Only the Sliding Albion story had any real meat to it, with a decent, intriguing monster of a villain who has some plausible motivation and an interestingly dastardly plan. Kaizen Gammorah was okay, but nothing special, and basically admits to having no real motivation, and "God" was probably one the most underwhelming antagonists in comic book history, being basically a slightly badder-ass version of the Justice League's Starro. And, hell, Grant Morrison had, iirc, already done Starro in his JLA run by this point. Tellingly, in that two-part tale of an alien invasion by a goofy-looking cosmozoan, Morrison did not focus on Starro.

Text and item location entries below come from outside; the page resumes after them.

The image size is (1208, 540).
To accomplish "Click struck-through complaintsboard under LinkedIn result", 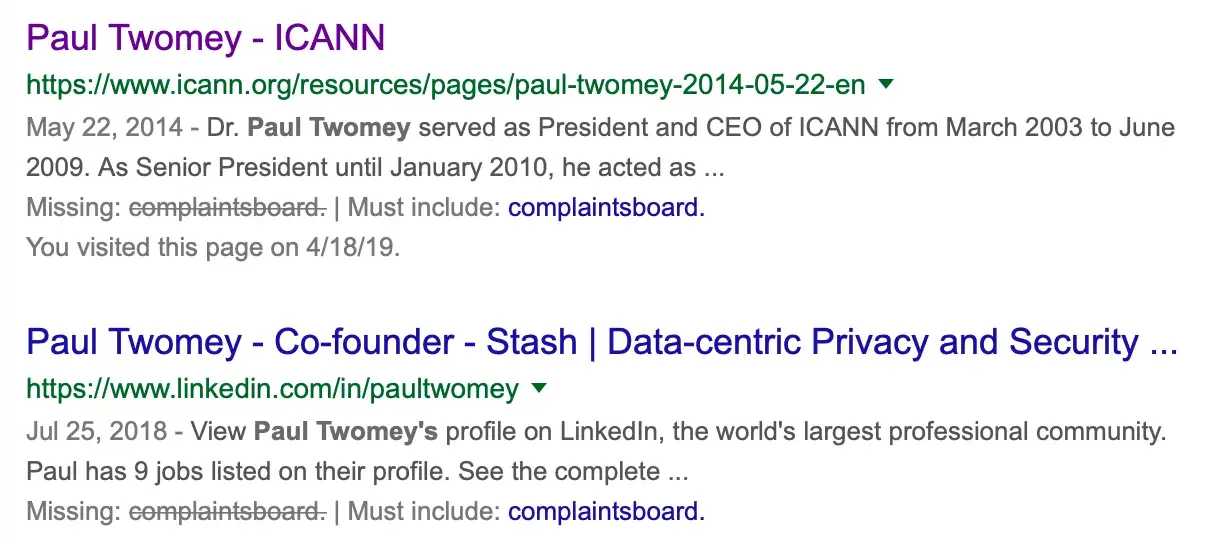I will tap(228, 512).
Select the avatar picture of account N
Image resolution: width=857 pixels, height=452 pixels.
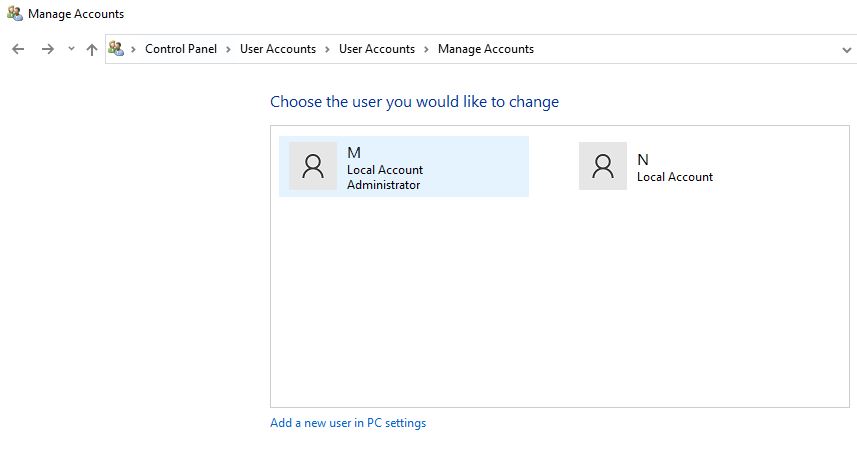pyautogui.click(x=603, y=166)
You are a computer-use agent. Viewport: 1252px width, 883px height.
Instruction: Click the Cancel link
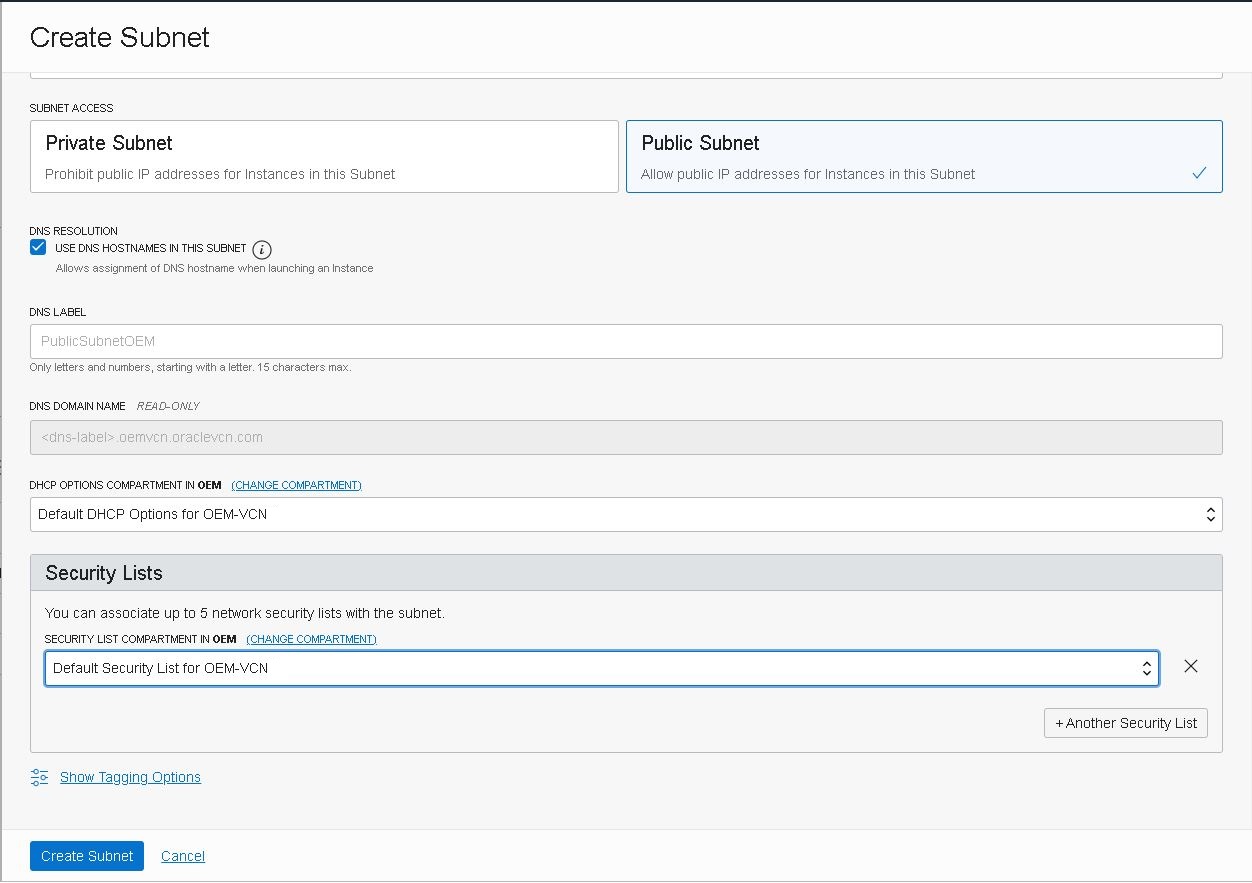point(182,856)
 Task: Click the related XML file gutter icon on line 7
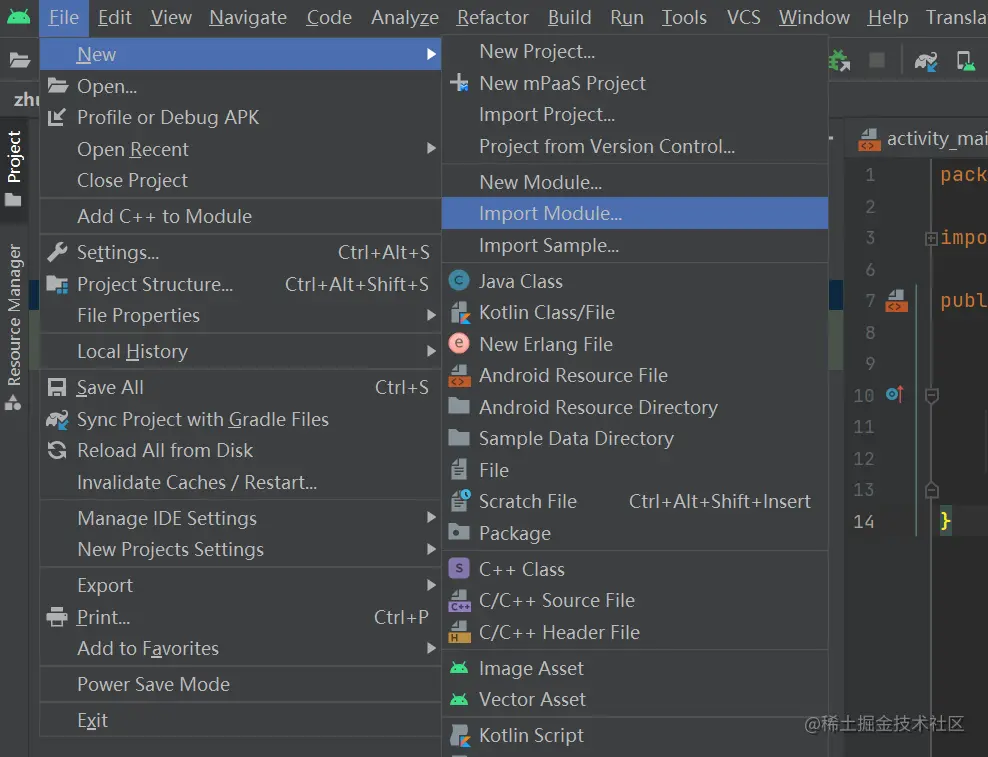coord(897,300)
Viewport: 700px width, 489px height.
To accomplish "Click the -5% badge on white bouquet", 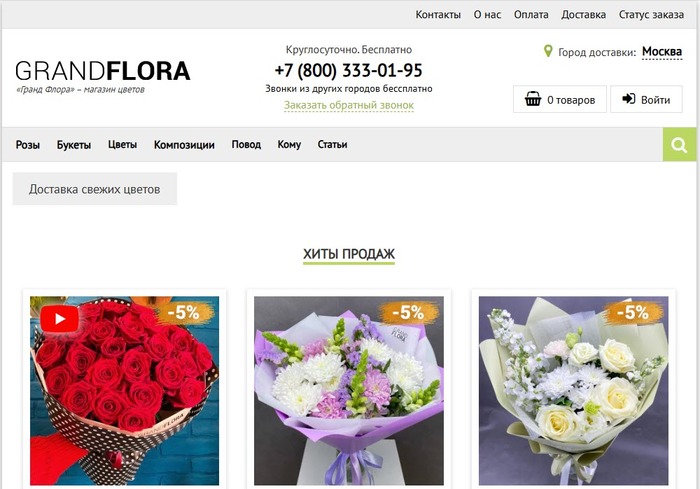I will (633, 313).
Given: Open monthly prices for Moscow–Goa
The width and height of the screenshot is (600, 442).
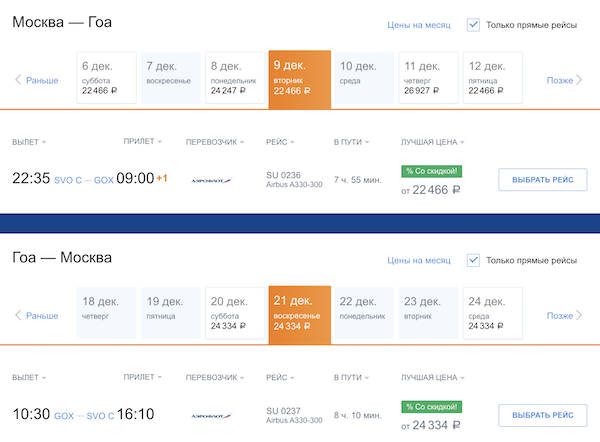Looking at the screenshot, I should pyautogui.click(x=420, y=24).
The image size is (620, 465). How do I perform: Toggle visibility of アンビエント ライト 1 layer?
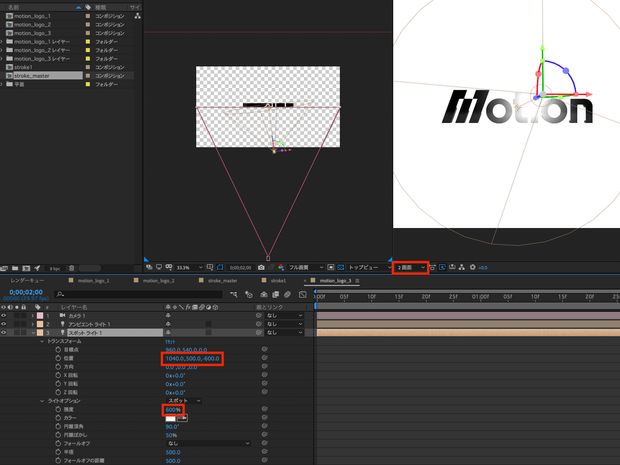[5, 324]
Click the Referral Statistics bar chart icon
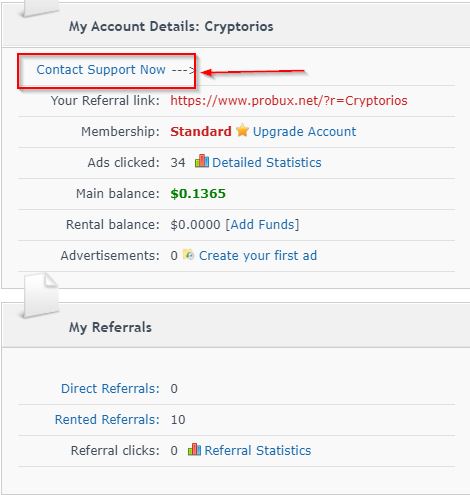 [194, 449]
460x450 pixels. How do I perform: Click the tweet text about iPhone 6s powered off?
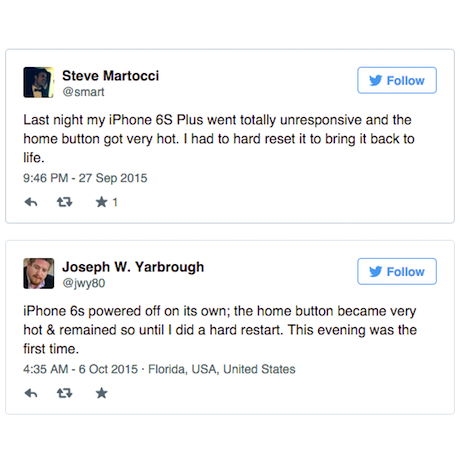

But the Sliding Albion arc was the one where there's a bit where the Doctor (presumably) kills like thirty or forty million civilians on Earth-Blue's Italy, basically as an act of terrorism--after the main villain has already been cut in half in a confusing, weird panel by the usually great Bryan Hitch.
I know the Authority are assholes, but that seemed a bit over-the-top even for them, particularly when nobody even comments negatively on the mass murder that didn't have a particularly pressing rationale behind it. Sure, the Engineer vaguely complains, but it's more along the lines of "wow, did we have the right to remake this planet's society?" Well, sure you did, but the tactics you chose probably resulted in about one million times as many deaths as necessary.
Again, this was the good story.
As an aside, the comic probably should've been called The Carrier, inasmuch as the Authority solved most of their problems with their ship.
The Millar/Quitely run, of course, was just plain ugly.